6.     Growing food, supporting farmers, teaching kids to eat healthy. Visiting prisoners, combatting the prison industry; make streets safer with presence, beautifying; helping the elders; making your own stuff, and clothes; different approach to security (if we do not store up treasures we do not fear theft); respond to thieves by keeping them in relationship, paying back with kindness; create shared ownership and lending instead of individual ownership; being nonviolent; practice forgiveness and reconciliation (which includes accountability) in face of evil. Worried about the hell people are in on earth now in their lives, and like Jesus don’t focus on hell but on God’s love; few places Jesus talks about hell is for those who don’t care for the least of these….Should we be more afraid of the inner city or the suburbs, of what happens to bodies or what happens to our soul? In gated communities we create our own locked-in hell…being willing to bend or break laws that keep us from being with the poor and homeless, feeding them in parks as communion….in Atlanta where there were no public restrooms and homeless were being arrested for peeing in public spaces, Christians organized Pee For Free With Dignity and marched to city hall to get public restrooms. They did it nonviolently. Being creative in response: Voices in Wilderness was fined $20,000 for taking medications into Iraq ahead of and during the war; they paid the fine with Iraq money that equaled that amount of US dollars in 1991 but was only worth $8 by 2005….Because the simple way had so many unrelated people living under its roof it was said to be breaking the law and was labeled a “brothel.”

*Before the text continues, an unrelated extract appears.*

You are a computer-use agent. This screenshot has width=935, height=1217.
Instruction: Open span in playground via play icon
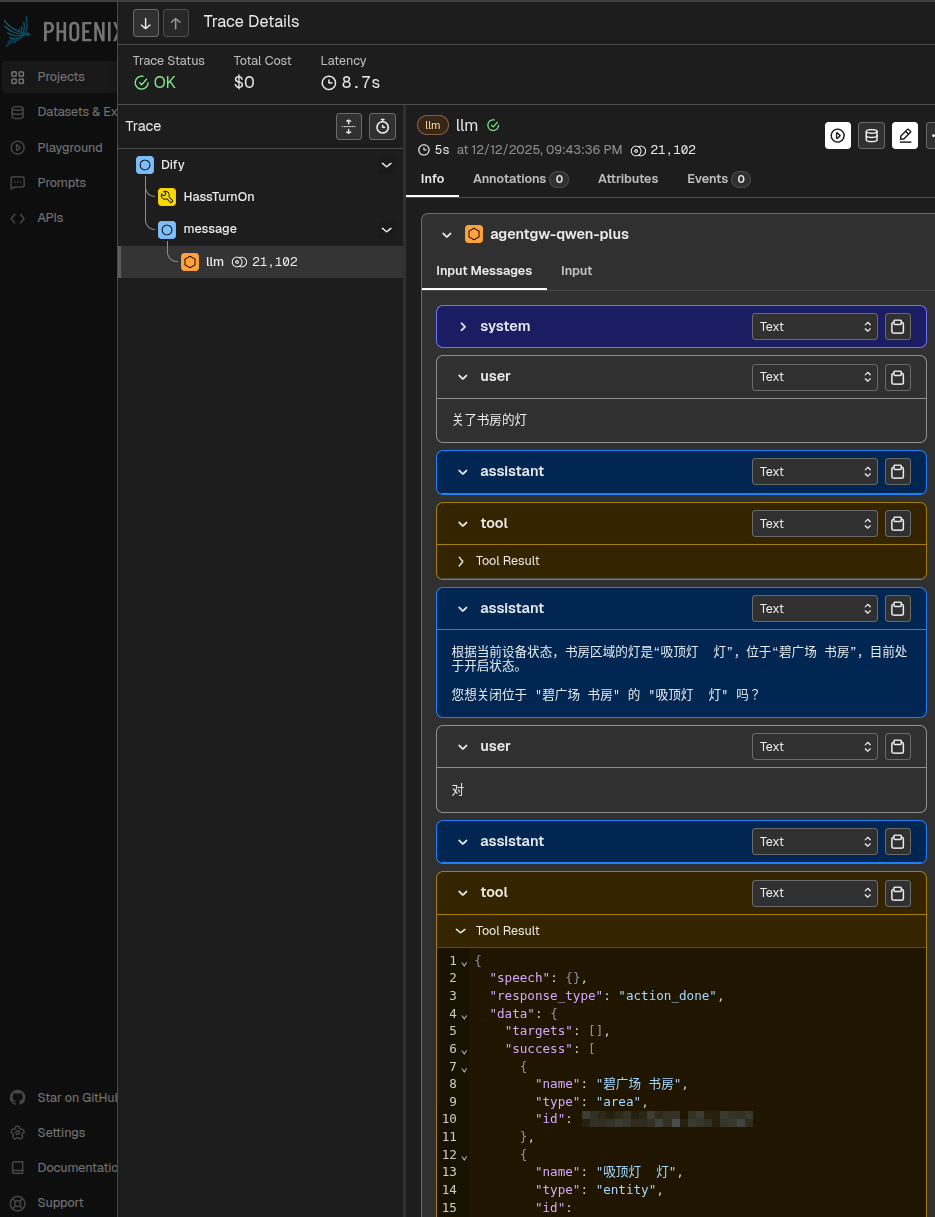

7.     Alternative economics, the theology of enough. The relational tithe movement. Volunteering for the community earns tokens that can be traded in for things grown or provided by the community (a way of doing events); An event for practical living: workshops on cooking, gardening, sewing, fishing, building, etc….We need new celebrations too; anti-Black Friday, different kind of Christmas, etc.  Different kinds of ritual: jointly held communion services during Los Posadas on both sides of the US Mexico border where they can hear each other…The Litany of Resistance and Confession; see www.missionalmonastics.blogspot.com

8.     Vote everyday with your feet, with your lives. Story of those who asked those who couldn’t vote, immigrants, some felons, who they wanted them to vote for, held forums with them on candidates and issues, and then voted for them, were their voice.

9.     There are endless ways to engage politically. We just need imagination and courage.